The court’s assertion came in explaining its recent rejection of the American’s claim that she was physically coerced into initially identifying her Congolese born friend as the British exchange student’s killer.

Kercher was found dead in their shared flat in the Umbrian capital on November 1, 2007.

“Knox’s indictment of Lumumba was written spontaneously and freely as confirmed by the defendant,” said the Florentine judges in their explanation of the verdict, against which Knox is appealing.

The court upheld a slander sentence against the innocent Lumumba of three years already served.

Knox spent four years in prison before being eventually acquitted of the murder with her then Italian boyfriend Raffaele Sollecito.

Knox and Sollecito were arrested five days after Kercher’s semi-naked and brutalised body was found and convicted by a court of first instance, but this conviction was subsequently overturned.

The appeal sentence was then thrown out by the Court of Cassation, Italy’s supreme court, which ordered a new trial on appeal leading to their re-conviction in 2014.

Knox and Sollecito were eventually acquitted definitively by the supreme court the following year.

Rudy Guede, an Ivorian, was convicted and sentenced to 16 years for the murder.

He was released from prison in November 2021 after serving 13 years.

In February, a court ordered hm to be placed under special surveillance after he was found guilty of beating his ex-girlfriend.

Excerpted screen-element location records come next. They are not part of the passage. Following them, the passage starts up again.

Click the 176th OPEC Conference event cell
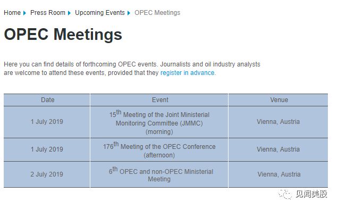The image size is (338, 209). [159, 149]
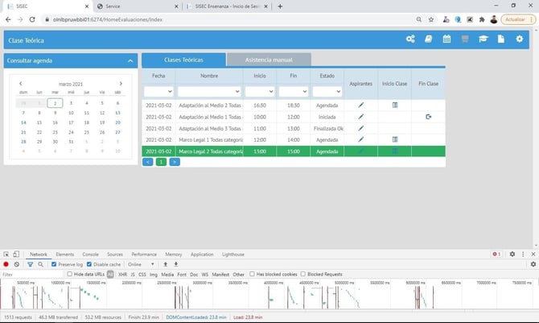The height and width of the screenshot is (323, 539).
Task: Go to the next month in calendar
Action: coord(121,83)
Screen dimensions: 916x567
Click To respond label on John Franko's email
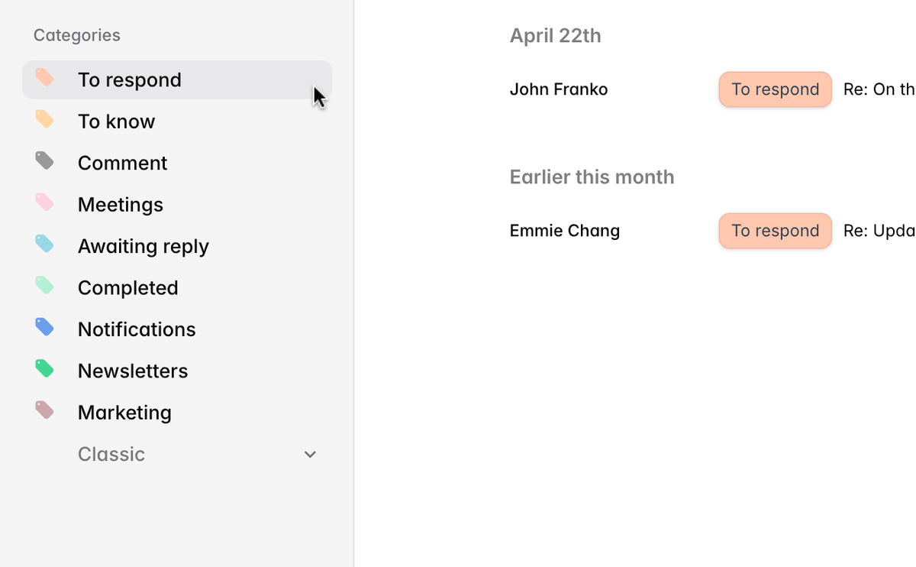point(775,89)
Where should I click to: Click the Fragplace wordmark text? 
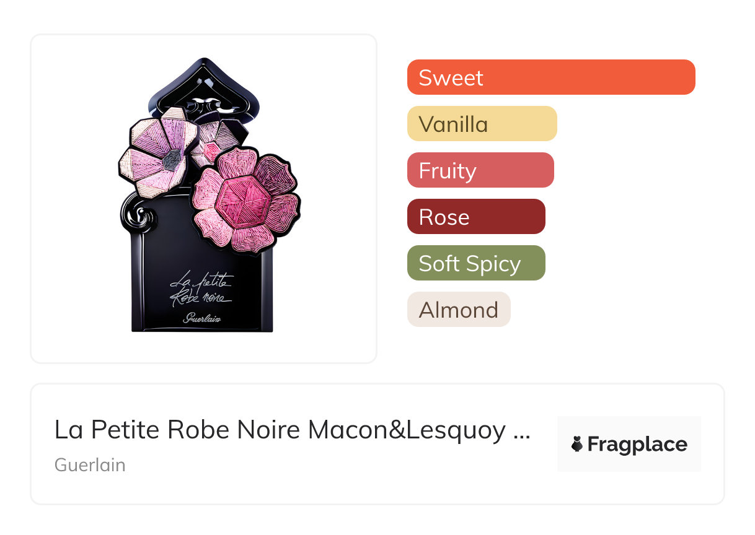click(637, 444)
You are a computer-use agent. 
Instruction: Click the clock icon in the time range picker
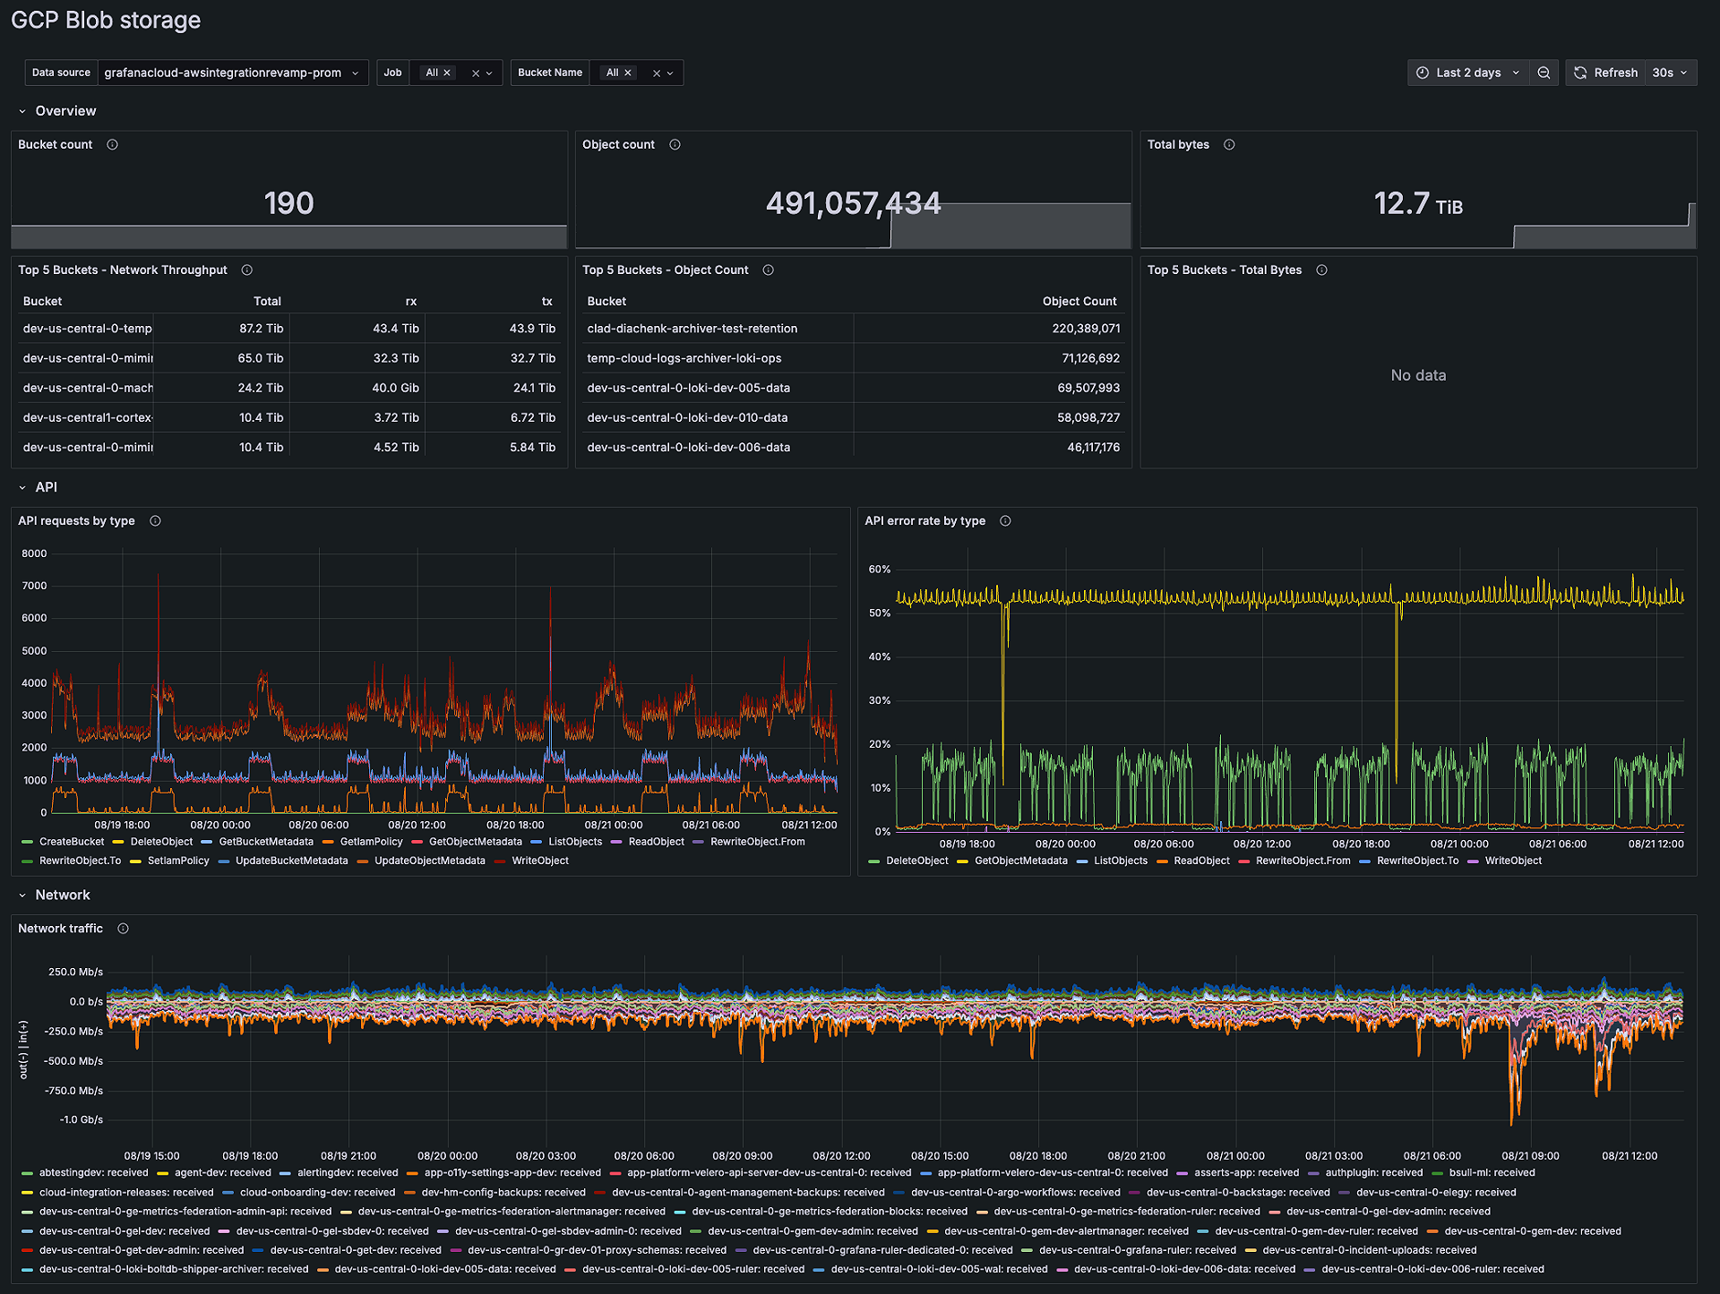(1423, 73)
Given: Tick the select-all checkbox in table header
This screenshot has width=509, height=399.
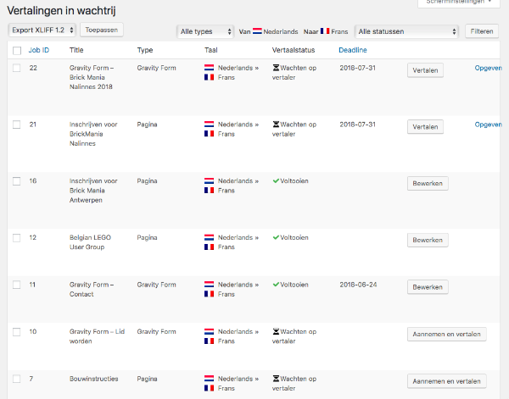Looking at the screenshot, I should tap(17, 51).
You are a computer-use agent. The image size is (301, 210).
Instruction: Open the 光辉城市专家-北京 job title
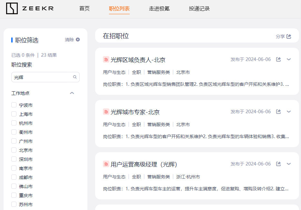point(135,112)
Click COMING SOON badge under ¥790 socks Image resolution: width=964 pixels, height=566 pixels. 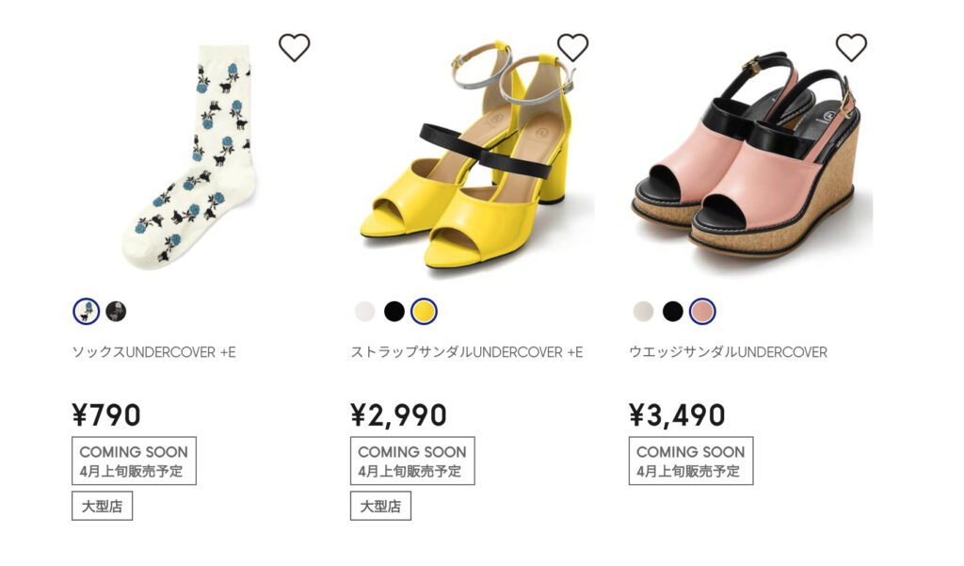(x=134, y=461)
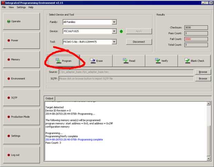
Task: Click the Disconnect button
Action: [x=139, y=42]
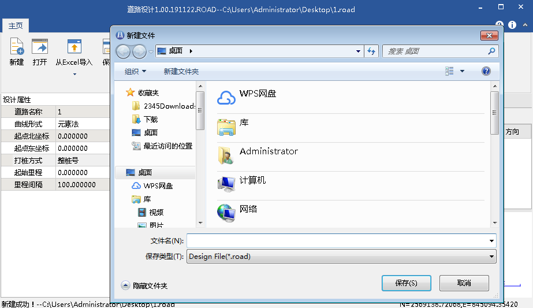Click the 打开 (Open) toolbar icon
Viewport: 533px width, 308px height.
coord(39,47)
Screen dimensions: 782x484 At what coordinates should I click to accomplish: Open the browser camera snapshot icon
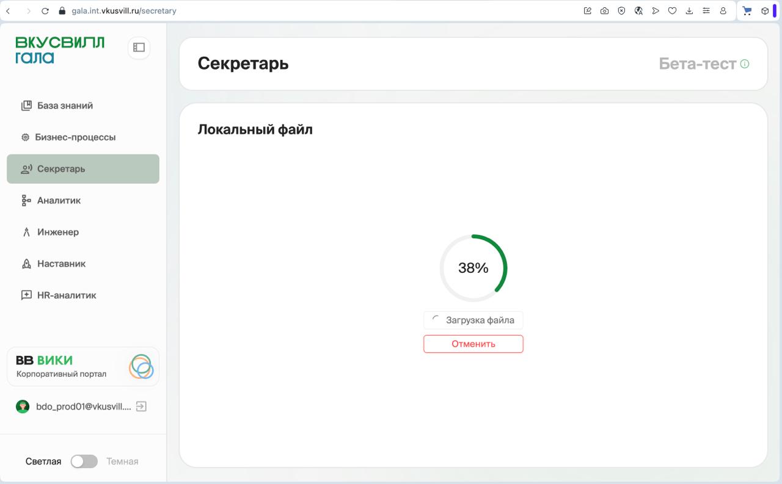604,11
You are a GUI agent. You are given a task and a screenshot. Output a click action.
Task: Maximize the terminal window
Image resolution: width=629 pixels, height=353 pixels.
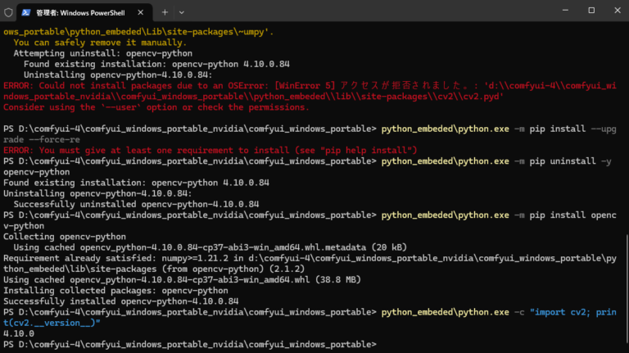click(x=591, y=11)
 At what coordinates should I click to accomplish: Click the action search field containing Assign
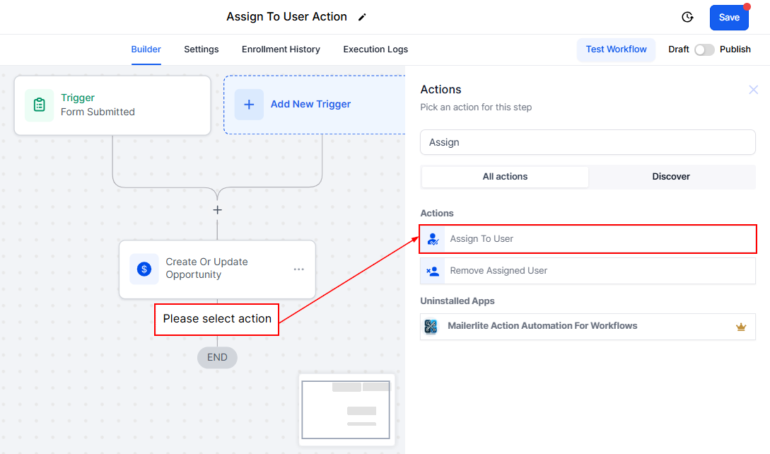[x=587, y=142]
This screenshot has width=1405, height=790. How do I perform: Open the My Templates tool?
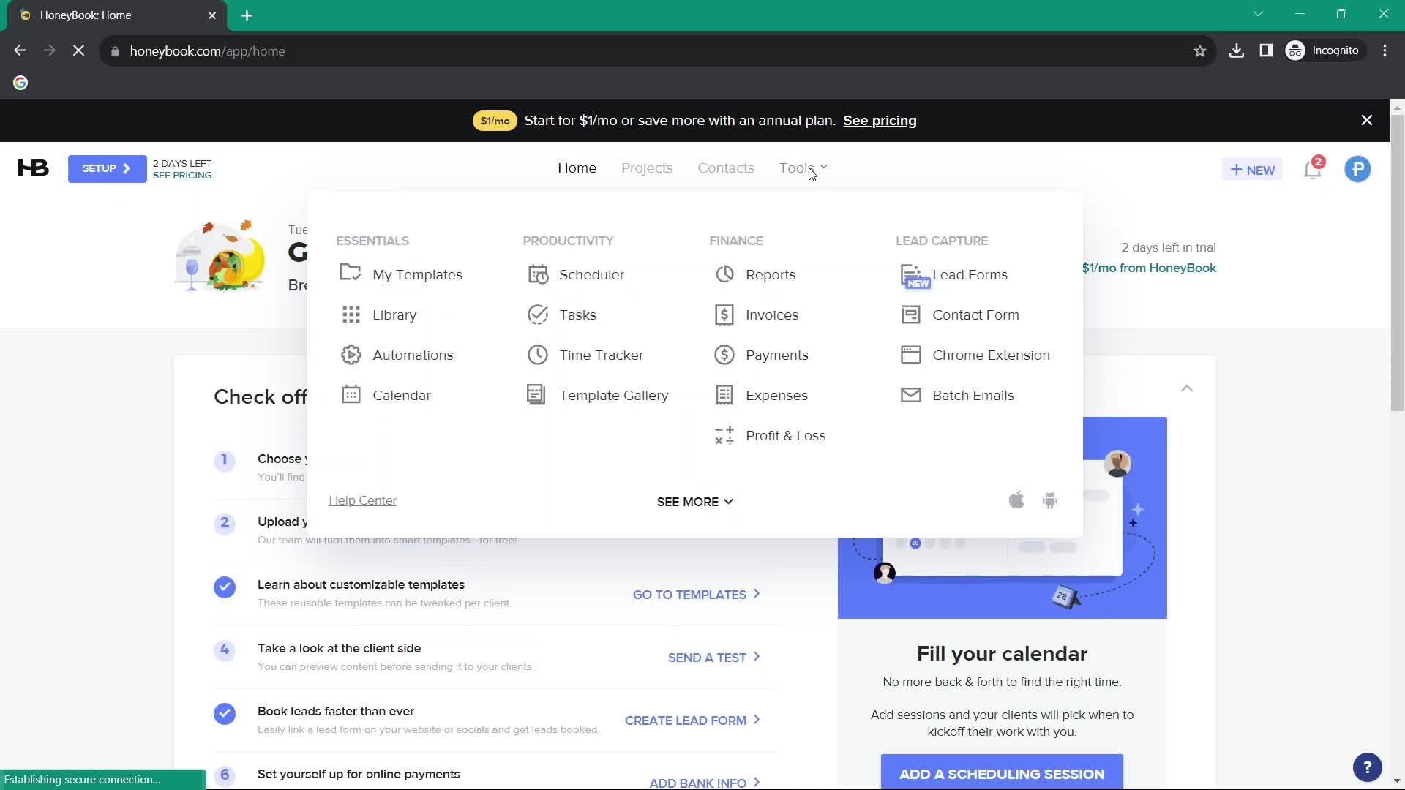(419, 275)
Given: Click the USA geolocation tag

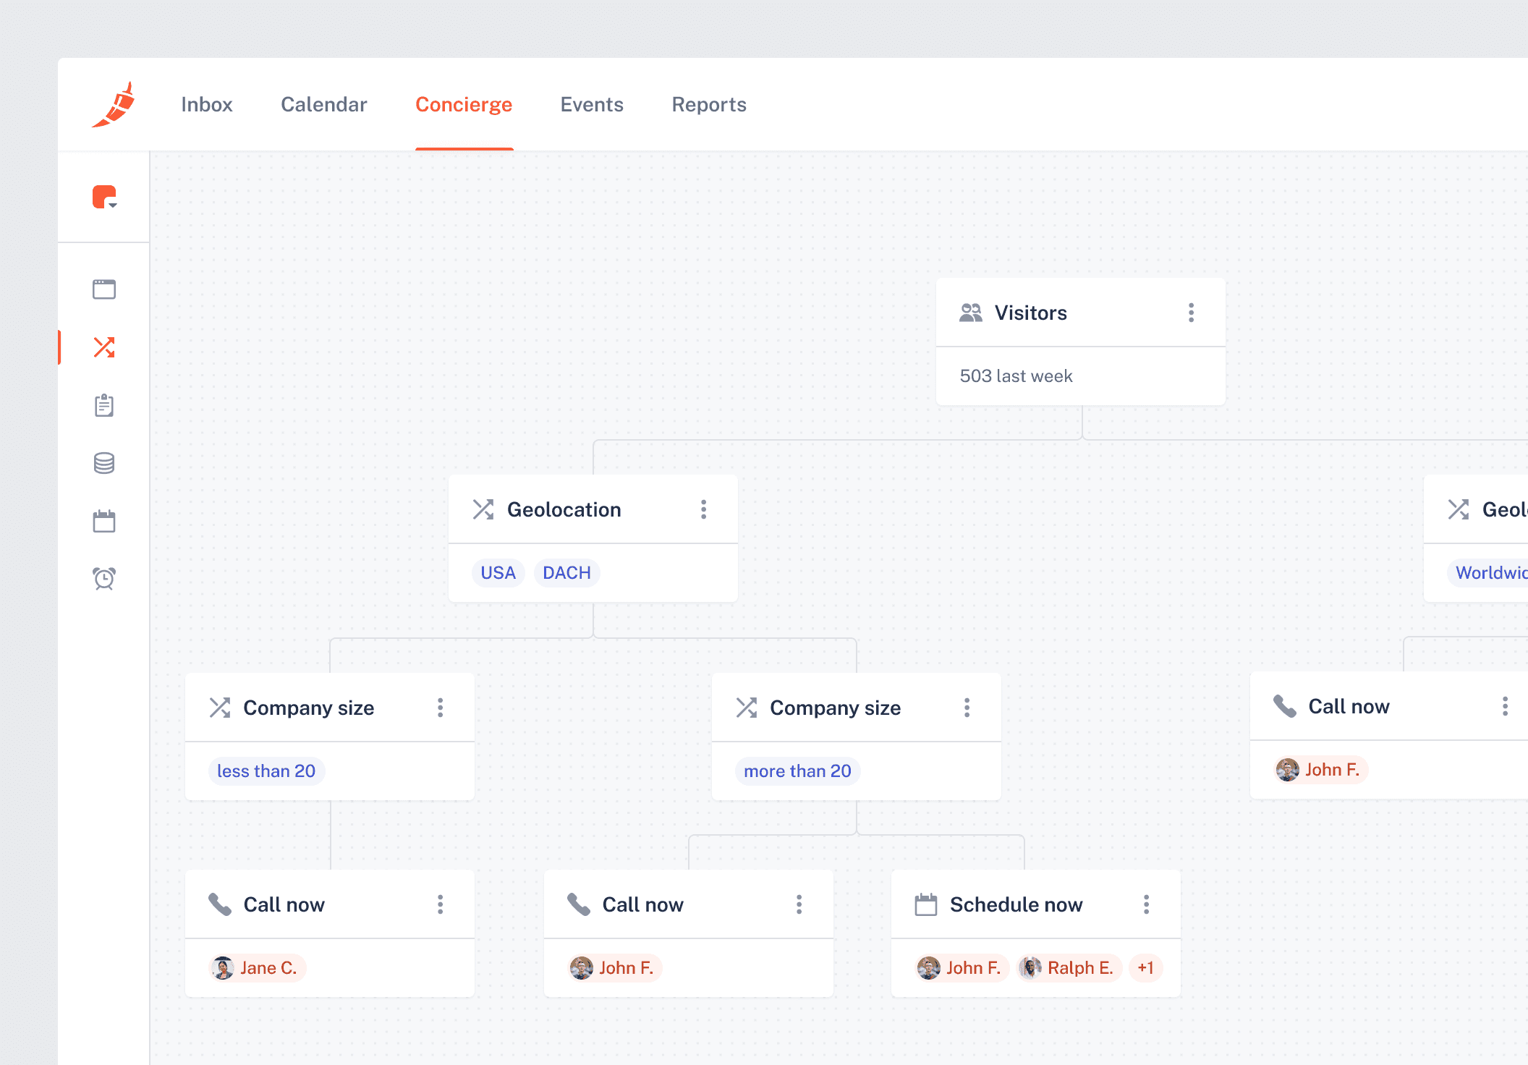Looking at the screenshot, I should [498, 573].
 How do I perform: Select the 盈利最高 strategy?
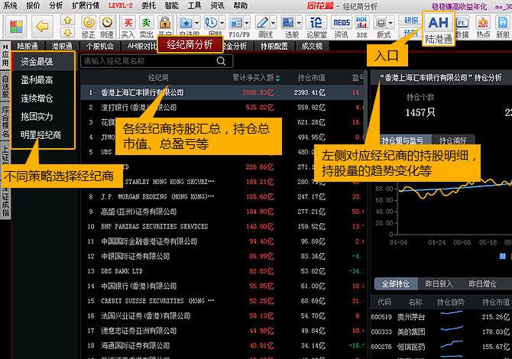click(37, 79)
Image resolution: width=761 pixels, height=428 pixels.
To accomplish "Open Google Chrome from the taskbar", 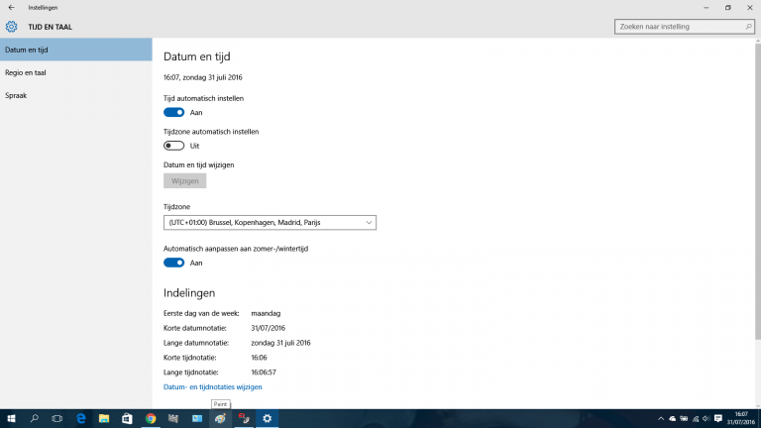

Knox told Sky News a day after being re-convicted of slandering Lumumba on June 5 that she loved Italy and hoped that one day “we will understand each other”.

“I love this country, and I hope that one day we will be really able to understand one another,” said the 36-year-old writer and justice reform campaigner.

She said that she and her legal team would be awaiting the written explanation of the ruling, but they would “certainly” appeal to the supreme Court of Cassation.

“I haven’t slept, I’m really disappointed,” she went on, “I feel sad but I’m determined.

“I have nothing to hide, and I’ll never stop telling the truth.

“I didn’t slander Patrick; I didn’t kill my friend. I will return here every time I have to in order to fight this injustice.”

Knox slammed the allegedly violent questioning session for which Italy was condemned by the European Court of Human Rights for violating her defence rights.

“[It was] the worst experience of my life,” she said.

“They made me think I was mad.”

But after being “unjustly accused for 17 years” and becoming “the most hated girl in the world”, she said she had “survived” and would raise her two young children in such a way as to show them “my strength”.

Knox said she was still resentful at tabloid treatment of her as “Foxy Knoxy” - a soccer nickname - and its delving into allegedly salacious details of her life.

She also said that, as a campaigner for defendants’ rights, she was aware that there have been some 30,000 victims of miscarriages of justice in Italy in the last 30 years.

“My message to those who are unjustly incarcerated is: you are not alone,” she declared.

“There are very tough days, but there are people who want to help you.”